Menurut Andi, Jumat (3/8) di Jakarta, persyaratan dukungan 15 persen dari jumlah pemilih itu belum tentu diatur dalam revisi Undang-Undang (UU) Nomor 32 Tahun 2004 tentang Pemerintahan Daerah. Meski Dephuk dan HAM menjadi pusat hukum, pemerintah menanti usulan DPR yang berinisiatif merevisi UU itu.
"Dephuk dan HAM mempersiapkan daftar inventarisasi masalah. Saya belum tahu apa yang diusulkan DPR. Namun, seharusnya ada persamaan di depan hukum. Calon independen harus dicalonkan rakyat dan bukan cari tanda tangan rakyat," katanya.
Saat ditanyakan apakah usulan persyaratannya itu tidak mempersulit calon perseorangan, Andi menjawab, "Memang melahirkan seorang pemimpin memerlukan syarat yang kuat. Jangan menggadaikan kepentingan rakyat."

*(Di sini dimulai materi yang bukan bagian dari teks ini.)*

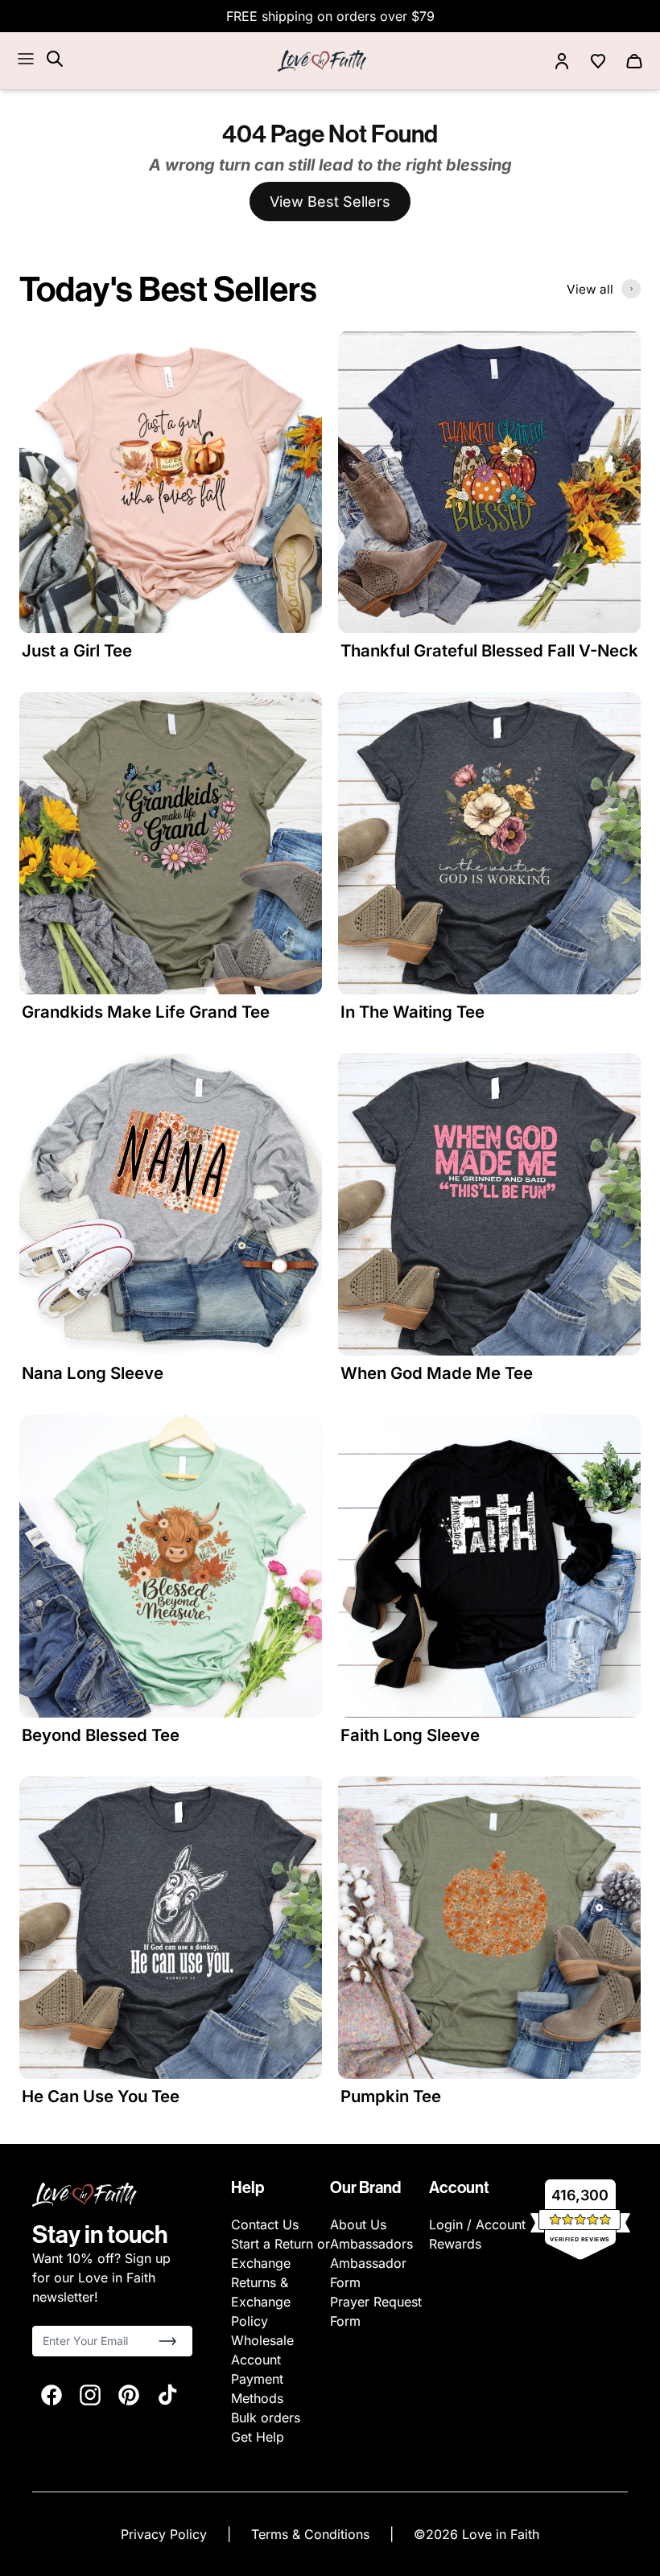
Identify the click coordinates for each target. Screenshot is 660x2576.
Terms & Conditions (312, 2534)
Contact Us (265, 2224)
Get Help (257, 2437)
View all (590, 289)
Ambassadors (371, 2244)
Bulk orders (265, 2417)
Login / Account (477, 2224)
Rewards (455, 2244)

Pengamat politik dari Universitas Indonesia, Arbi Sanit, mendukung apabila syarat calon perseorangan sama dengan syarat calon dari partai. Ia percaya calon perseorangan dapat memperoleh dukungan hingga 15 persen dari jumlah pemilih.

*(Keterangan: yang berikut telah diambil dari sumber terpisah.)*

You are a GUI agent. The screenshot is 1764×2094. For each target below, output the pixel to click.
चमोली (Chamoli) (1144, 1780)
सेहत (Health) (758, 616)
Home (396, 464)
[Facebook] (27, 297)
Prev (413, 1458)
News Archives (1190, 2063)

Arbi juga mengingatkan, calon perseorangan harus beda dengan calon dari partai. Misalnya, calon perseorangan harus lima tahun sudah mundur dari partai.
Tak takut digugat
Di Jakarta, Jumat, Wakil Presiden M Jusuf Kalla menegaskan, pemerintah tak takut digugat pihak yang merasa dirugikan karena dalam waktu dekat belum bisa mengatur calon perseorangan pilkada, sesuai putusan Mahkamah Konstitusi (MK).
Menurut Wapres, siapa yang dapat digugat, karena belum diaturnya pencalonan perseorangan dalam pilkada, tidaklah jelas. Siapa yang berhak menggugat juga tidak jelas. "Jika belum ada ketentuan hukumnya, apa landasannya?" ujar Kalla.

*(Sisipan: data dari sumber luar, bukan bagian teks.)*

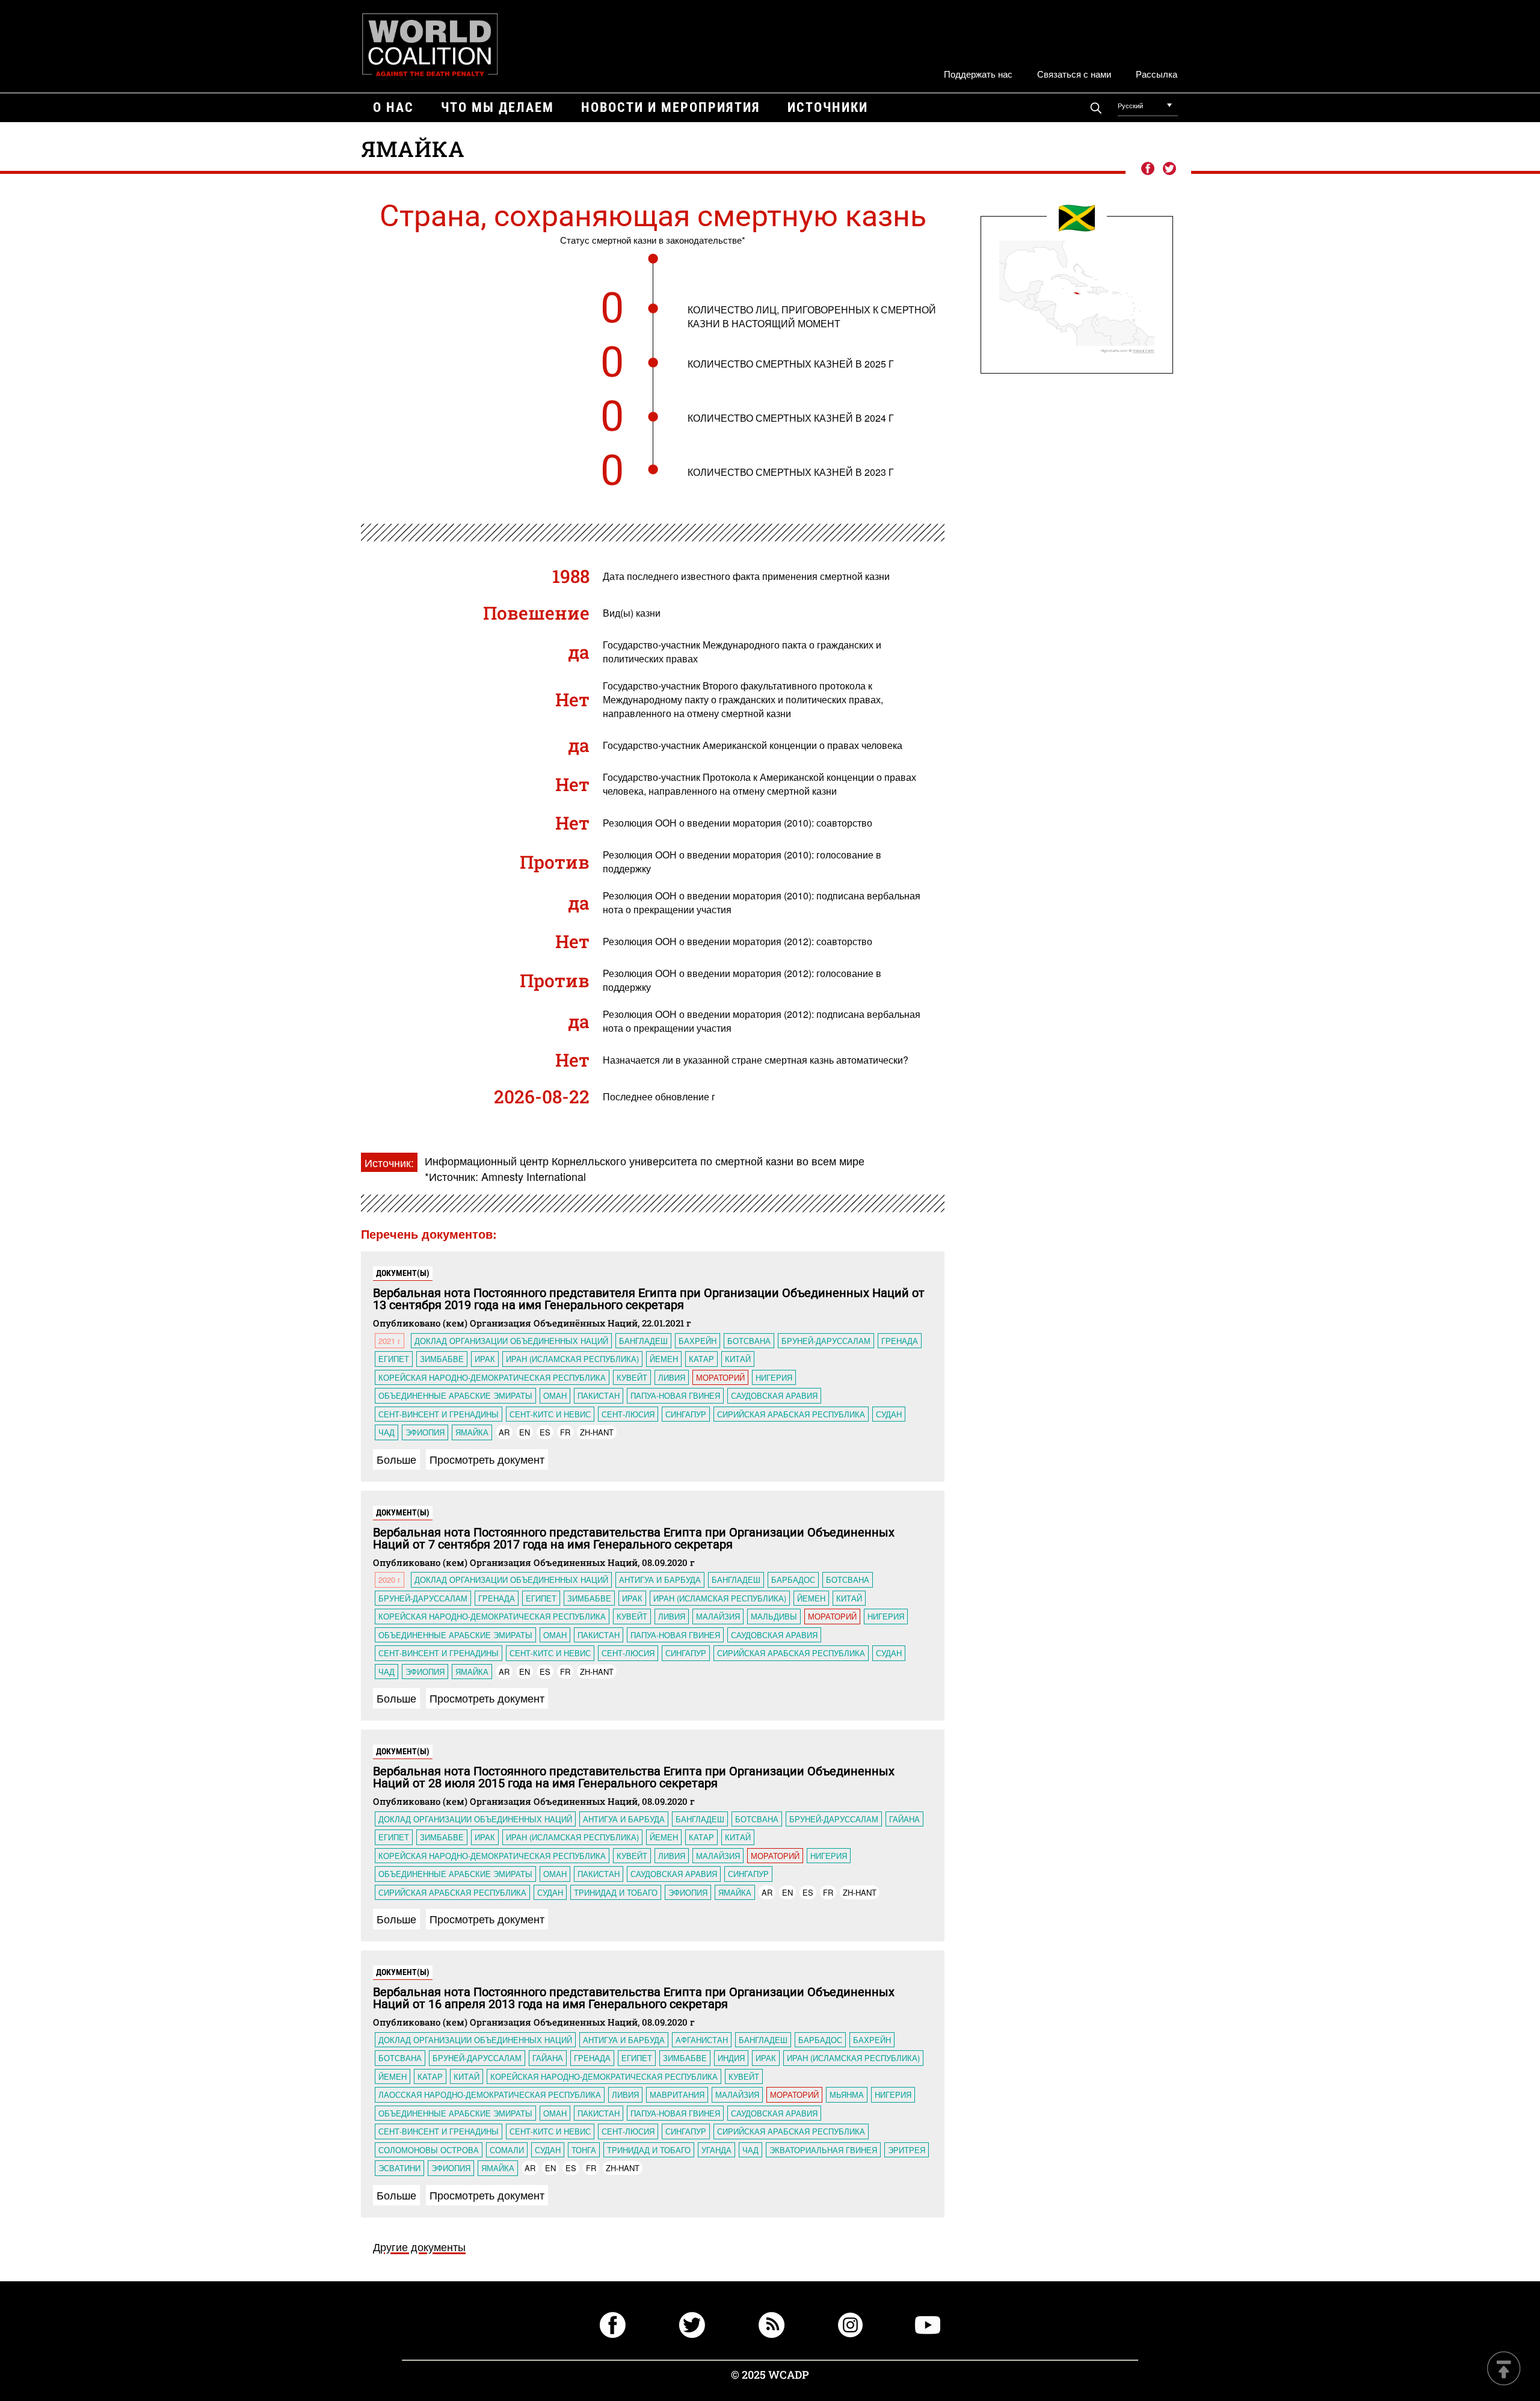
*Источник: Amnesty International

Seperti diberitakan sebelumnya, anggota Dewan Perwakilan Daerah (DPD) asal DKI Jakarta, Sarwono Kusumaatmadja dan Biem Benyamin, Kamis, mendaftarkan gugatan terhadap Komisi Pemilihan Umum (KPU) DKI Jakarta di Pengadilan Negeri Jakarta Pusat. Mereka, bersama dua penggugat lainnya, minta pengadilan memutuskan KPU Jakarta menghentikan proses pilkada karena belum memberi kesempatan kepada calon perseorangan sesuai putusan MK (Kompas, 3/8).
Menurut Kalla, calon perseorangan belum tentu ada dalam pilkada yang akan digelar di sejumlah daerah dalam waktu dekat ini. Semuanya harus diatur dalam dalam UU atau revisi terhadap UU No 32/2004.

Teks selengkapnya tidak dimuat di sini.